Walter Cícere disse à TV TEM que a mortandade de peixes começou depois que percebeu uma mudança na água do rio, na terça-feira (9).

“Na terça-feira a água começou a ficar marrom, escura, quando amanheceu quarta (10) os peixes mortos começaram a aparecer e alguns pedindo oxigênio. Medimos o oxigênio na água e estava zerado”, afirma o produtor para a TV TEM.

Na manhã desta quinta-feira a criação toda apareceu morta. Segundo ele, algo em torno de 40 a 50 toneladas de tilápias.

“É só em um pedaço do rio, não é o rio todo. Para baixo não tem peixe morto, mas para cima do rio tem muito peixe morto também. Eu calculo um prejuízo de R$ 1 milhão”, afirma.

A Prefeitura de Sales está ajudando o piscicultor com tratores e caminhões para a retirada dos peixes mortos. Na região de Adolfo (SP) peixes, em menor quantidade, também apareceram mortos.

Água verde

No fim do mês passado o Rio Barra Mansa ficou com uma cor diferente do normal, com uma camada densa e verde, que tomou conta da superfície. Além da cor, o cheiro incomodava bastante os pescadores da região.

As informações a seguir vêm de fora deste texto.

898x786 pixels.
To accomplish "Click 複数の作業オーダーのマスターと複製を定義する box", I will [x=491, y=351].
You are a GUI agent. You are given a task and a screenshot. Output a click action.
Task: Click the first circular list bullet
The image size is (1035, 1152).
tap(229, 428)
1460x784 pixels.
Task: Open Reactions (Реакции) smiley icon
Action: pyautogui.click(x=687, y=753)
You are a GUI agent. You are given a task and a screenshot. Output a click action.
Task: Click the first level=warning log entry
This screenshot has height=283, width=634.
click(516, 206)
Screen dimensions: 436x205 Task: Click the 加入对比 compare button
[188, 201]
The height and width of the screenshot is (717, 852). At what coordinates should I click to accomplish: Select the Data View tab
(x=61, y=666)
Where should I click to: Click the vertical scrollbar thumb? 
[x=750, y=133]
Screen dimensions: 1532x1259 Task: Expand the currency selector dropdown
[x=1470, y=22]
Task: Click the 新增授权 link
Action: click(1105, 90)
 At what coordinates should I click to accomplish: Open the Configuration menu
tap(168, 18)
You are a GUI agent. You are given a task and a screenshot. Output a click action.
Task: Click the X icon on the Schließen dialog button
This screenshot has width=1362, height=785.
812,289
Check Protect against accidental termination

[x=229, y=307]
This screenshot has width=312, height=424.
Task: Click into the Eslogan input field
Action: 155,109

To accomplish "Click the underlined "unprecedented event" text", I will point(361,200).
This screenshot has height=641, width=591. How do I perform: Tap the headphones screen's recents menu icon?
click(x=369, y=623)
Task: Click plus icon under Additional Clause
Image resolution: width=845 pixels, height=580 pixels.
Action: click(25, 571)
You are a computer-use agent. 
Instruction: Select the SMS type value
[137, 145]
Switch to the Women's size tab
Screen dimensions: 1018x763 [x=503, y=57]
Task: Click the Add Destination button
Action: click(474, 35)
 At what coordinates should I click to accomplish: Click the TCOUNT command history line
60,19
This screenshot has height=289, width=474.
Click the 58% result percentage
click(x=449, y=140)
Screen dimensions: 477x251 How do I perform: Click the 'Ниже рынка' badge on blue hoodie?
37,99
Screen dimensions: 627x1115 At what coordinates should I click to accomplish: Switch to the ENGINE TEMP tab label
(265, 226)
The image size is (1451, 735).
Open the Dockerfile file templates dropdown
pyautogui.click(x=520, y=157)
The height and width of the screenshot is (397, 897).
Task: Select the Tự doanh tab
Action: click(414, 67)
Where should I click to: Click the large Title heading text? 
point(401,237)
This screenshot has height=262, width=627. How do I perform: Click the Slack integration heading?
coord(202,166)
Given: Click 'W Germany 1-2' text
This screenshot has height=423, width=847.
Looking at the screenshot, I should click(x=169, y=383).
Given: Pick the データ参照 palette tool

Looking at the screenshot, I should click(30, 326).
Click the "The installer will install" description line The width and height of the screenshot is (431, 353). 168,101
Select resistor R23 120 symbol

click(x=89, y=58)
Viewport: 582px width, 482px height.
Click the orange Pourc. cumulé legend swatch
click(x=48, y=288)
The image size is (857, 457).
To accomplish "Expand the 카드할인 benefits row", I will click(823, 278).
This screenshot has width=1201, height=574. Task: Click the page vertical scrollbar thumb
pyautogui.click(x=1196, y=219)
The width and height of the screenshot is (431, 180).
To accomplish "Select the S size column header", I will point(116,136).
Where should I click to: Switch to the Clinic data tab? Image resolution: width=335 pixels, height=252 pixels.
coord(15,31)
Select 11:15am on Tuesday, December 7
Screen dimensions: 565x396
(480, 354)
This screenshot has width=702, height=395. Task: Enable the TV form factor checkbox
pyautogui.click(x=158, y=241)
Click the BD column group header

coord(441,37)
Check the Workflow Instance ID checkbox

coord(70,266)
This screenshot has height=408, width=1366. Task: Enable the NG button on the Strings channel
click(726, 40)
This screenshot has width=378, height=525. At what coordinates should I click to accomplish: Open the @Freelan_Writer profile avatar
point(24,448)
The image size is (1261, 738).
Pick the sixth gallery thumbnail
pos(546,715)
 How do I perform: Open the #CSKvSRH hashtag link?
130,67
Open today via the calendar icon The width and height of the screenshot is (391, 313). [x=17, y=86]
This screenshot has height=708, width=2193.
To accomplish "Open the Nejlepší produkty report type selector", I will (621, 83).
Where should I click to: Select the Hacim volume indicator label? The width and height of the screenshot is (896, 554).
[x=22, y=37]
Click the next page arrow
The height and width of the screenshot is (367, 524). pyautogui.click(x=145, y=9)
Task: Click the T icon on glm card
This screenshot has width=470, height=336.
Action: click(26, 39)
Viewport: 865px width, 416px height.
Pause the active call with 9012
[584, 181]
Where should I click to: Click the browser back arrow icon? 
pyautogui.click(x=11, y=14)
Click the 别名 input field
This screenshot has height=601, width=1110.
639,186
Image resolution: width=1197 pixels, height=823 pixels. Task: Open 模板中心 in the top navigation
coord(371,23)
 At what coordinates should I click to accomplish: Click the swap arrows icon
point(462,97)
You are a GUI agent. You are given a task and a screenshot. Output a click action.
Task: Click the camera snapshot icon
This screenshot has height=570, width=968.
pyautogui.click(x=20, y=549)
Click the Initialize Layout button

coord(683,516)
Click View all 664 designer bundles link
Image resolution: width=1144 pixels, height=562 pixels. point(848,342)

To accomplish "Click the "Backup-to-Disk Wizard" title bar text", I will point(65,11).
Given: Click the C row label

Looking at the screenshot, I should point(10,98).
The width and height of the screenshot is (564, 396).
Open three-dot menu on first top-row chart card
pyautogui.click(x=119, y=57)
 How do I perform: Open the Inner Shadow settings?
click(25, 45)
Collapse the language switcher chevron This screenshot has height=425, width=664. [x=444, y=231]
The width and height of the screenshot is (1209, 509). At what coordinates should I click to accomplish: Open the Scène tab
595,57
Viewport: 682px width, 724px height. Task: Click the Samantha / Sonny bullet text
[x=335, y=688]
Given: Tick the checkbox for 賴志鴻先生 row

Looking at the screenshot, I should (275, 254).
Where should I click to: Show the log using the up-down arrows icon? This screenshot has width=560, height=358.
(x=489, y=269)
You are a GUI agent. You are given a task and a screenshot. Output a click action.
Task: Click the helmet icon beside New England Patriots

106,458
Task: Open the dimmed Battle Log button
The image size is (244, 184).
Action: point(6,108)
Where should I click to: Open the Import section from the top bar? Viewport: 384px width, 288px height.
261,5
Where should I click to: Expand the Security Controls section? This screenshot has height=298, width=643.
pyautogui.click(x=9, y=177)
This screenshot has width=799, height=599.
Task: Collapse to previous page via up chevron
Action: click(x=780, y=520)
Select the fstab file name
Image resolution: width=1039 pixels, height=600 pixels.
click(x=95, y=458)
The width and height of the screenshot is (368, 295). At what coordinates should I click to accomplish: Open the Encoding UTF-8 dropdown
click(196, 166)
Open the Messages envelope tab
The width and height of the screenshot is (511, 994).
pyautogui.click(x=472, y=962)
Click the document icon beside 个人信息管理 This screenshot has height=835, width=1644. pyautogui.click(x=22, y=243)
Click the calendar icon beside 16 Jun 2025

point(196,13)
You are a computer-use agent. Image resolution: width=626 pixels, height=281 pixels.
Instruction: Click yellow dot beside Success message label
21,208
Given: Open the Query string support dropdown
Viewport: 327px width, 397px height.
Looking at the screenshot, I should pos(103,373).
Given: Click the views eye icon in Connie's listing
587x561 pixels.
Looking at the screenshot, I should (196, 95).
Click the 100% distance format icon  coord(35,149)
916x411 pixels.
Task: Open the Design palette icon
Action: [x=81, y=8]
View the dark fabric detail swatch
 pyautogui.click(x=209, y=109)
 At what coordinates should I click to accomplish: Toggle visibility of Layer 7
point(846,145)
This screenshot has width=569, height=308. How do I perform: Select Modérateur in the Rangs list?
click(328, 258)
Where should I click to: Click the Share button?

A situação também foi registrada em outros pontos do Rio Tietê, do qual o Barra Mansa é afluente. Moradores também registram o rio verde em Mendonça, Adolfo, Buritama e Santo Antônio do Aracanguá. Essa situação aconteceu no fim de fevereiro.

A Cetesb tinha informado que as algas ajudaram o rio a ficar verde e que elas se proliferam por causa da temperatura e nutrientes na água. Muitos desses nutrientes podem ser por causa de fertilizantes da agricultura.

A Cetesb vem fazendo coletas de água no rio para ser analisada, assim como a Polícia Ambiental.